Malaria is one of the deadliest infectious diseases globally, claiming hundreds of thousands of lives each year. The disease presents substantial heterogeneity among the population, with approximately two-thirds of fatalities occurring in children under five years old. Immunity to malaria develops through repeated exposure and plays a crucial role in disease dynamics. Seasonal environmental fluctuations, such as changes in temperature and rainfall, lead to temporal heterogeneity and further complicate transmission dynamics and the utility of intervention strategies. We employ an age-structured partial differential equation model to characterize seasonal malaria transmission and assess vaccination strategies that vary by timing and duration. Our model integrates vector-host epidemiological dynamics across different age groups and nonlinear feedback between transmission and immunity. We calibrate the model to year-round and seasonal malaria settings and conduct extensive sensitivity analyses for both scenarios to systematically assess which assumptions lead to the most uncertainty. We use time-varying sensitivity indices to identify critical disease parameters during low and high transmission seasons. We further investigate the impact of vaccination and its implementation in the seasonal malaria settings. When implementing a three-dose primary vaccination series, seasonally targeted campaigns can prevent significantly more cases per vaccination than constant year-long programs in regions with strong seasonal variation in transmission. In such scenarios, the optimal vaccination interval aligns with the peak in infected mosquito abundance and precedes the peak in malaria transmission. In contrast, seasonal booster programs may provide limited advantages over year-long vaccination. Additionally, while increasing annual vaccination counts can reduce overall disease incidence, it yields marginal improvements in cases prevented per vaccination.
疟疾是全球最致命的传染病之一,每年导致数十万人死亡。该疾病在人群中表现出显著的异质性,约三分之二的死亡发生在五岁以下儿童中。对疟疾的免疫力通过反复接触而产生,并在疾病动态中发挥关键作用。
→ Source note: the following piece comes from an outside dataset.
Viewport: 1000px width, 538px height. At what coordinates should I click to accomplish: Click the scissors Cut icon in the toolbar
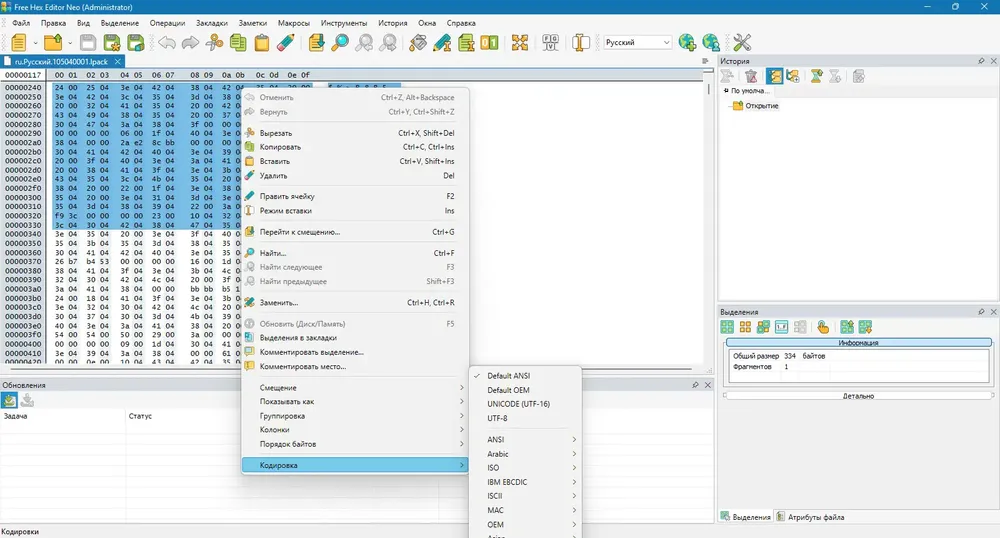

季节性环境波动,如温度和降雨的变化,导致时间上的异质性,并使传播动态和干预策略的效用更加复杂。我们采用年龄结构偏微分方程模型来描述季节性疟疾传播,并评估因时间和持续时间而异的疫苗接种策略。我们的模型整合了不同年龄组之间媒介-宿主的流行病学动态以及传播与免疫之间的非线性反馈。我们将模型校准到全年和季节性疟疾环境,并对这两种情况进行广泛的敏感性分析,以系统地评估哪些假设导致了最大的不确定性。我们使用随时间变化的敏感性指数来确定低传播季节和高传播季节的关键疾病参数。我们进一步研究疫苗接种的影响及其在季节性疟疾环境中的实施情况。在实施三剂次初级疫苗接种系列时,在传播具有强烈季节性变化的地区,季节性针对性的疫苗接种活动每次接种预防的病例数比全年持续接种计划要多得多。在这种情况下,最佳疫苗接种间隔与感染蚊子数量的峰值一致,且在疟疾传播峰值之前。相比之下,季节性加强疫苗接种计划可能比全年疫苗接种的优势有限。此外,虽然增加年度疫苗接种次数可以降低总体疾病发病率,但每次接种预防的病例数只会有边际改善。